A major advantage for the companion scanner is its price, which is comparable to the Sled scanner, ranging from $200-800. This scanner is an inexpensive real-time solution with mobile access.
The main disadvantage of this scanner is that it needs a companion device. This may be cumbersome for your employees if they are pairing with larger devices such as a laptop. Another disadvantage is that the scanners do not have screens, meaning you must carry both devices. We recommend pairing the companion scanner with a tablet device so it’s easy for employees.
Corded Barcode Scanners
Wired Barcode Scanners connect and transmit data directly to the laptop or computer installed with your inventory system. They usually come in the form of a handheld barcode scanner, but can come in other various styles and sizes. Other styles are presentation style scanners for hands-free scanning, and fixed position scanners that don’t need human interaction. Corded scanners are not very portable, as they need to be plugged in to operate.
The major benefit of this option is that it is the least expensive barcode scanner on this list. Corded scanners can be purchased for as low as $100. They are a great option for non-mobile work environments without internet, or if you have a locally installed inventory management system. Depending on the corded scanner you buy, they can be very durable, and withstand tough conditions. In addition, corded scanners are very powerful and reliable.
However, these scanners do not have screens to view as items scan. Corded scanners can only push data to the system, but it is connected to the computer if changes need to be made. They are not mobile, which can be difficult for scanning in a warehouse or if there’s a need to travel to scan items. Corded scanners are built for indoor use, and are not intended for outdoor use.
Offline Data Collection Scanner
Offline Data Collection Scanners, or Memory Scanners, collect and store data in batches on their internal memory. Then, they transmit the data to your inventory system once placed on its docking station. Some barcode scanners, like companion scanners, can collect data offline. A common scanner offline style is the wireless handheld scanner.

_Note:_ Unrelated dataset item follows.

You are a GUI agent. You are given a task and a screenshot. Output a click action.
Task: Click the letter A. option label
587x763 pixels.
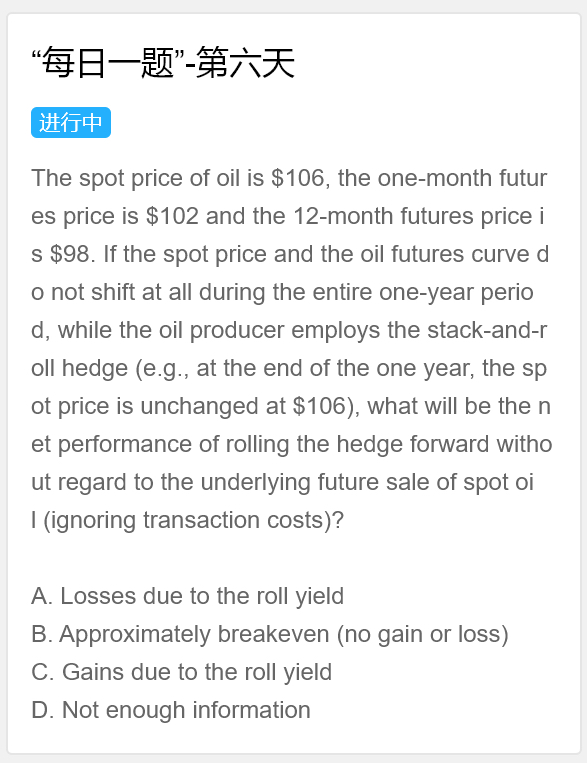tap(42, 596)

Much like corded scanners, these are often used in work environments where there is no internet connection. Offline data collection can be found in various styles, shapes, sizes, durability, and weather conditions.
Starting at around $500 in price and, depending on the scanner’s functionality it can be upwards of $750. Offline data collection scanners have moderately pricing, and are highly portable.
The main disadvantage is that the scanner usually does not have access to a wireless connection. As a result, you cannot collect data in real-time. This means your inventory data will not be up to date, and will not be accurate to your current levels. In addition, offline data collection devices can only push info to your inventory system and cannot pull. The barcode scanner is not connected to another device, operating independently. Therefore, employees will not be able to look up items in the system, or make any changes to inputs until they dock the scanner.